→ **Teks Bacaan**:
——————————
Gairah kerja Presiden Susilo Bambang Yudhoyono dan Menteri Luar Negeri Marty Natalegawa pada tahun baru ini diawali dengan mandat sebagai pelaksana keketuaan ASEAN. Maka, Indonesia pun memegang tampuk Ketua ASEAN dalam tema besar: Komunitas ASEAN (2015) di tengah komunitas global bangsa-bangsa.
Tema itu ingin meletakkan sebuah potret besar: peran Indonesia dalam konteks kerja sama regional ASEAN serta sumbangsihnya dalam mengelola peta keseimbangan dinamis di Asia Pasifik dalam skala kemitraan global.
Peta baru menyambut kehadiran Amerika Serikat dan Rusia dalam lingkar East Asia Summit 2011 diiringi oleh tampilnya postur politik China dan India, sementara menempatkan sentralitas ASEAN sebagai tenaga pendorong tata kelola kerja sama regional di tengah kompleksitas baru sesudah terbentuknya Komunitas ASEAN 2015.
——————————
→ **Daftar Tugas**:
**a.** Jawablah pertanyaan berikut berdasarkan teks tentang keketuaan Indonesia di ASEAN.
(i) Siapa Menteri Luar Negeri yang disebut dalam teks?
(ii) Apa tema besar yang diusung Indonesia sebagai Ketua ASEAN?
(iii) Kehadiran negara mana saja yang disambut dalam lingkar East Asia Summit 2011?
**b.** Ubahlah bagian teks tentang keketuaan Indonesia di ASEAN antara "Peta baru menyambut" dan "Komunitas ASEAN 2015.", termasuk keduanya, dengan mengganti "Rusia" menjadi "Jepang", lalu tuliskan hasilnya.

→ **Data yang Ditampilkan**:
——————————
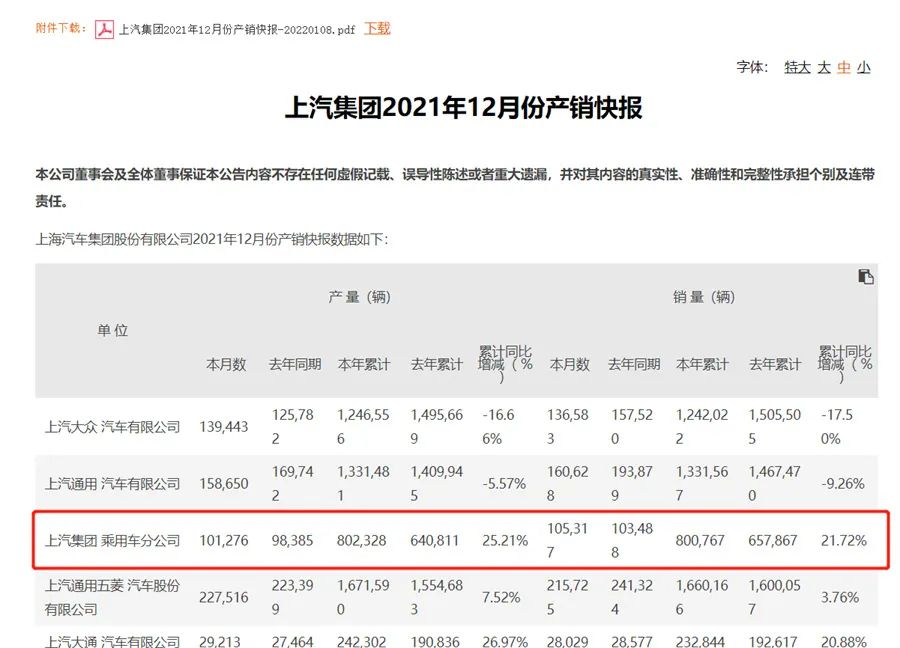
Task: Select the 中 font size option
Action: pyautogui.click(x=844, y=67)
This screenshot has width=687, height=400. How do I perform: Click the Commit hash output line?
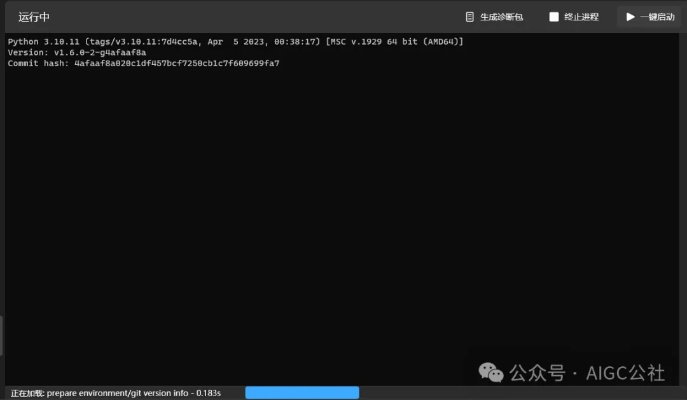click(x=142, y=63)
——————————
→ **Jawaban Latihan**:
**a.**
(i) Marty Natalegawa.
(ii) Komunitas ASEAN (2015) di tengah komunitas global bangsa-bangsa.
(iii) Amerika Serikat dan Rusia.

**b.**
Peta baru menyambut kehadiran Amerika Serikat dan Jepang dalam lingkar East Asia Summit 2011 diiringi oleh tampilnya postur politik China dan India, sementara menempatkan sentralitas ASEAN sebagai tenaga pendorong tata kelola kerja sama regional di tengah kompleksitas baru sesudah terbentuknya Komunitas ASEAN 2015.